An additional strength is that clinicians working in tertiary referral centers, which are labelled as of expertise for specific groups of RD following an official selection process, are responsible for the enrollment of RD patients in the registry. Thus, the RD diagnosis is expected to be accurate. Moreover, as diagnoses are recorded based on the use of ORPHAcodes, a specific RD coding resource, the level of diagnostic detail is higher than that available from studies based on data from an administrative database.

In addition, unlike other studies in which ORPHAcodes have been attributed to RD patients starting from ICD codes and reviewing health records, in the present study they are assigned at the point of diagnosis/care by RD experts, reducing potential codification biases.

Limits

The limitations of this study mainly depend on the characteristics of the data used. The limits of the Veneto region RD registry as a source of data for epidemiologic studies have been already described [26].
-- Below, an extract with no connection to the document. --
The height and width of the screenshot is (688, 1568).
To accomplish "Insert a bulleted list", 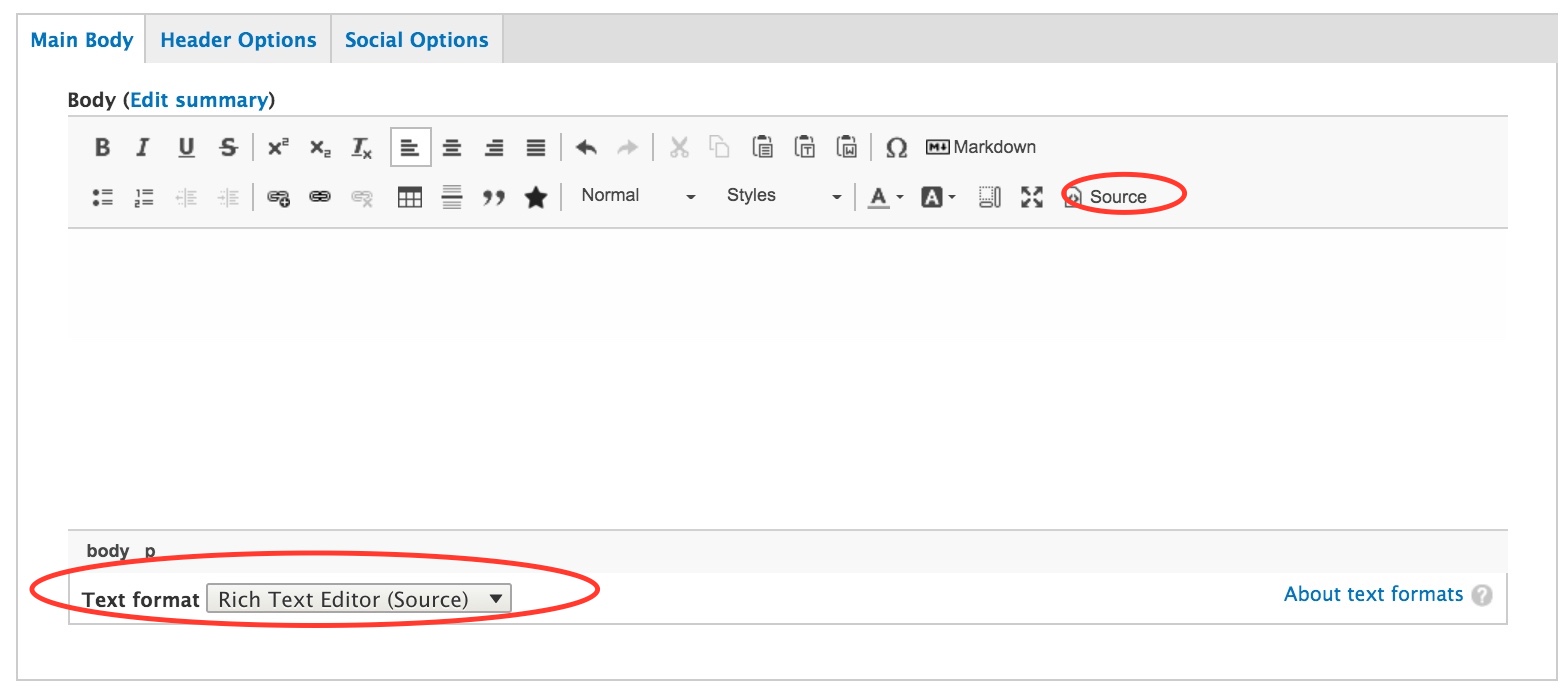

Other limitations are intrinsically related to the study design. As we could not review the death certificates of RD patients enrolled in the registry who died during the study period, we were not able to investigate RD as a specific cause of death or consider the role of other co-morbidities in the causal chain of death. However, as RD are under-represented in the ICD-10, which is used in Italy to compile death certificates, we can assume that, even if this data source were accessible, the under-reporting of RD may lead to an underestimation of their contribution to the observed mortality figures. This has already been reported in some studies investigating RD mortality based on death certificates [20, 21].

Another limit refers to the possible underestimation of the contribution to mortality figures of specific groups of diseases, namely congenital anomalies, and other severe diseases having a perinatal onset. Patients with such conditions may have not been enrolled in the registry due to early mortality.

Finally, the study was carried out before the start of the SARS-CoV-2 outbreak. As some studies have reported increased mortality in RD patients during the pandemic, further research is needed to evaluate the impact of the global emergency on this vulnerable population [38,39,40].

Conclusions

RD share many characteristics, but are rarely studied as a category. RD patients experience higher mortality rates compared to the general population. Further research is needed to understand the mechanisms determining mortality in RD patients and especially in subgroups presenting higher death rates. The use of a RD specific coding resource such as ORPHAcodes can better identify these diseases as a distinct, although composite category allowing their associated burden to be estimated. This could serve as the basis to develop further targeted healthcare policies to tackle the needs of the most vulnerable groups of patients among the RD population.